Editor’s Note, October 2024
Masks and mysteries.
October is my favorite month for all the predictable reasons: weeks of mini candies, little goblins and ghosts toddling with their plastic jack-o’-lanterns, yellow and red leaves starting to drop from the elms, and weekend screenings of the old-style scary movies like Häxan and Nosferatu while snuggled against the fall chill. All that spooky ceremony leading up to the big day: Halloween, when for one night anyone can dress up as whatever they want to be with a store-bought—or as it was for us when I was a kid, homemade—mask.
The holiday itself has offered both abandon and uncertainty from its beginning. The Gaels recognized the evening of October 31 as Samhain, the night when the boundaries between life and death are blurred. Their belief is revisited in one of Lindsay Turner’s poems in this issue, “Halloween,” when she asks, “The land of the dead, they say, is closer./But what if my lot lies with the living?” Poets are at their finest talking about the dead in metaphors and questions because both suggest some mystery lies just out of sight.
Halloween also happens to be the birthday of John Keats, a poet for whom death and its requisite metaphors (in his poems, anyway) were more common than the nightingales or autumns he’s remembered for. Many of us use the day to daydream different selves and eat the candy we’re supposed to be giving to the tiny Ninja Turtles and Ariels trick-or-treating at our doors. Especially us poets, who have no choice but to mask up most days to survive in a world that can be antagonistic to sensitivity. Some of our poet masks are DuBoisian, some N95, even more of the Future variety. All are vital for subsistence and survival, though my favorite poetry version is any mask that slips or is raised—even momentarily, like the blinds on a morning window—and we get a glimpse of uncontrolled brightness. Mask on. Fuck it, mask off, as the song goes.
This issue is full of brightly sensitive poets, like Latif Askia Ba and Molly Peacock, whose poems reflect on everyday magic and loss. We also have the honor of sharing a folio of new poems by one of the most intuitively unmasked poets of our time: 2024 Ruth Lilly Poetry Prize recipient Li-Young Lee. I shared my affection for Lee’s work in the December 2023 editor’s note, so to avoid repeating myself I’m going to quote from Ocean Vuong’s exquisite introduction to the folio, in which he describes Lee as a poet who is “always insisting on how elusive, malleable, and unknowable the self truly is.”
What a wonderful description of both Lee’s poetry and Halloween. While most poets’ masks are meant to obscure and protect, Lee’s mask (if he has one at all) is part of the unknowable, made from the poems themselves. His work situates itself between the poet and the reader, serving as amplifier, charmer, and transformer.

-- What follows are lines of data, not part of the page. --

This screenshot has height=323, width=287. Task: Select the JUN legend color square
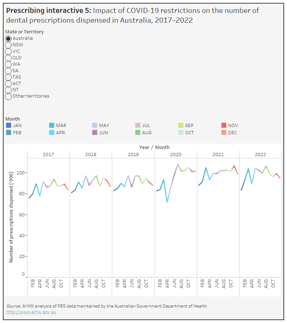pos(95,133)
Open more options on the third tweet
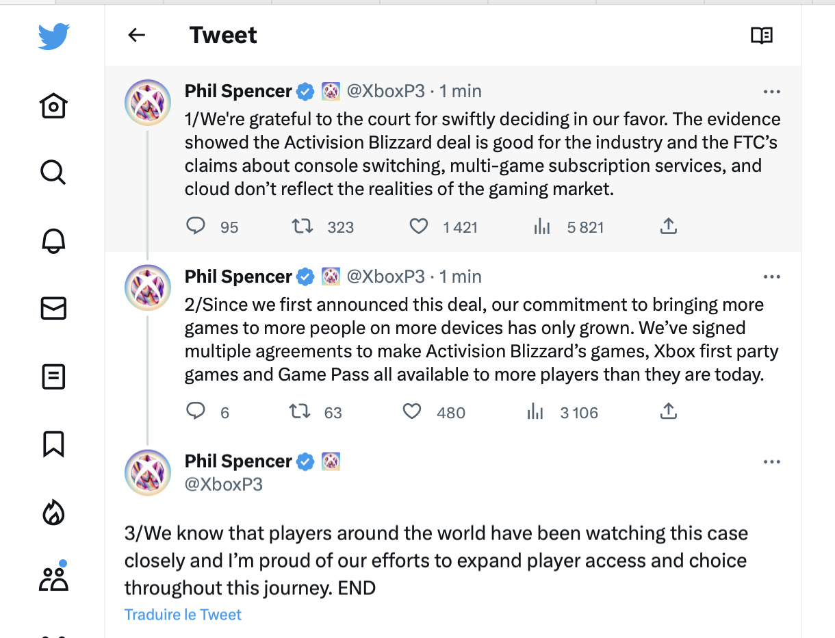Viewport: 835px width, 638px height. 771,462
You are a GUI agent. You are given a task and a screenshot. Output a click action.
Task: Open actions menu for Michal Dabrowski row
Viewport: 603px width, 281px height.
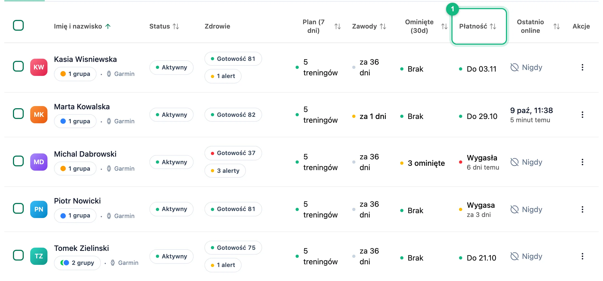582,162
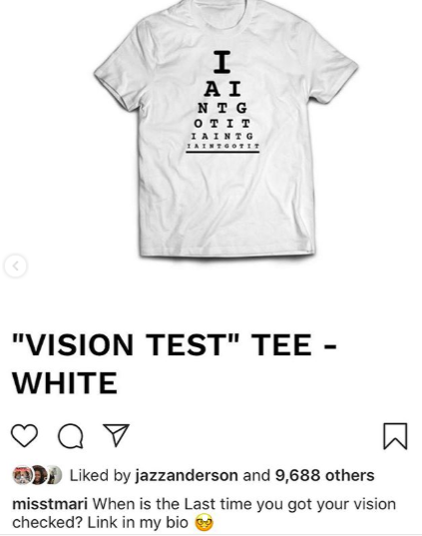
Task: Open jazzanderson's profile from likes
Action: point(187,475)
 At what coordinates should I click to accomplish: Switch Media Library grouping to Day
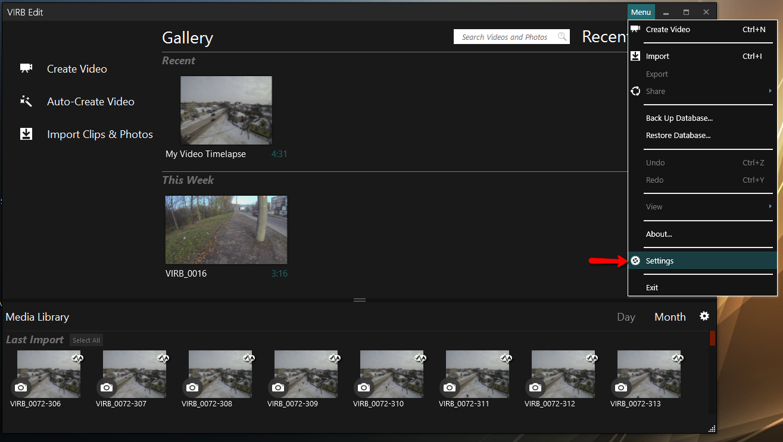(x=626, y=317)
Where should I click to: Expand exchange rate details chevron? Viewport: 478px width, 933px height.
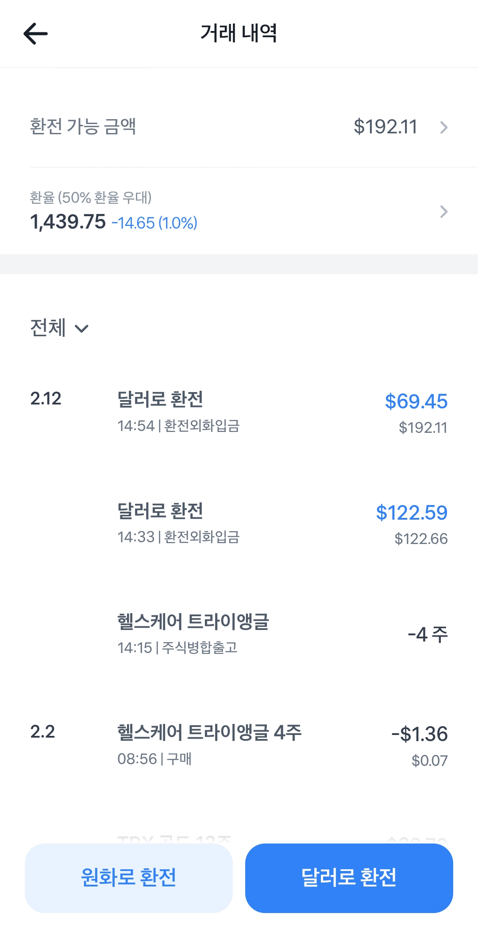[443, 212]
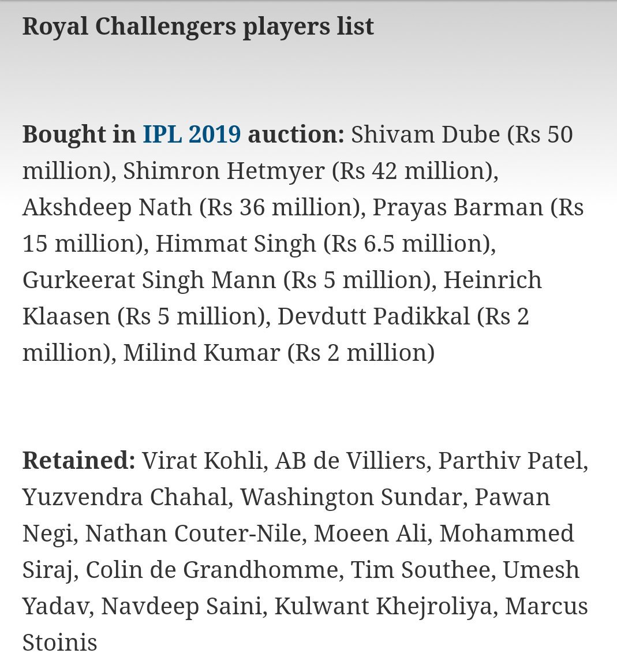The width and height of the screenshot is (617, 668).
Task: Click the Akshdeep Nath name text
Action: click(x=107, y=207)
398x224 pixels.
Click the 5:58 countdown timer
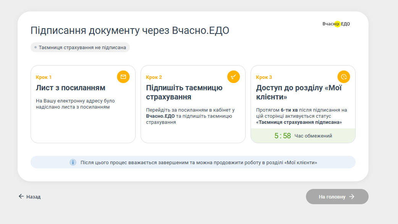[283, 136]
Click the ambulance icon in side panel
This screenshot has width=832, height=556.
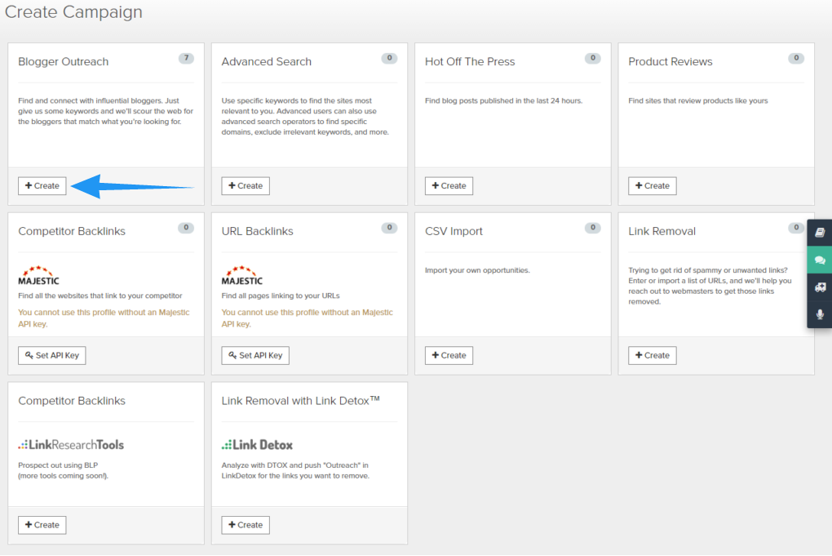pos(820,287)
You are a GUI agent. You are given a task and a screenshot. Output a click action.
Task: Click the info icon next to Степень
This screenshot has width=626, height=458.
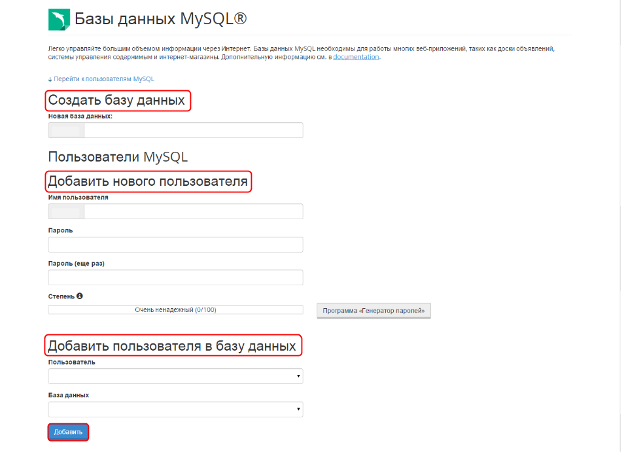80,296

His poetry reveals our possibilities any day of the year.
Adrian Matejka was born in Nuremberg, Germany, and grew up in Indianapolis, Indiana. Matejka served as Poet Laureate of the state of Indiana in 2018–19, and he became the editor of Poetry magazine in 2022.
Matejka is the author of several collections of poetry, including: Somebody Else Sold the World (Penguin, 2021), a finalist for the 2022 UNT Rilke Prize; Map to the Stars (Penguin, 2017); The Big...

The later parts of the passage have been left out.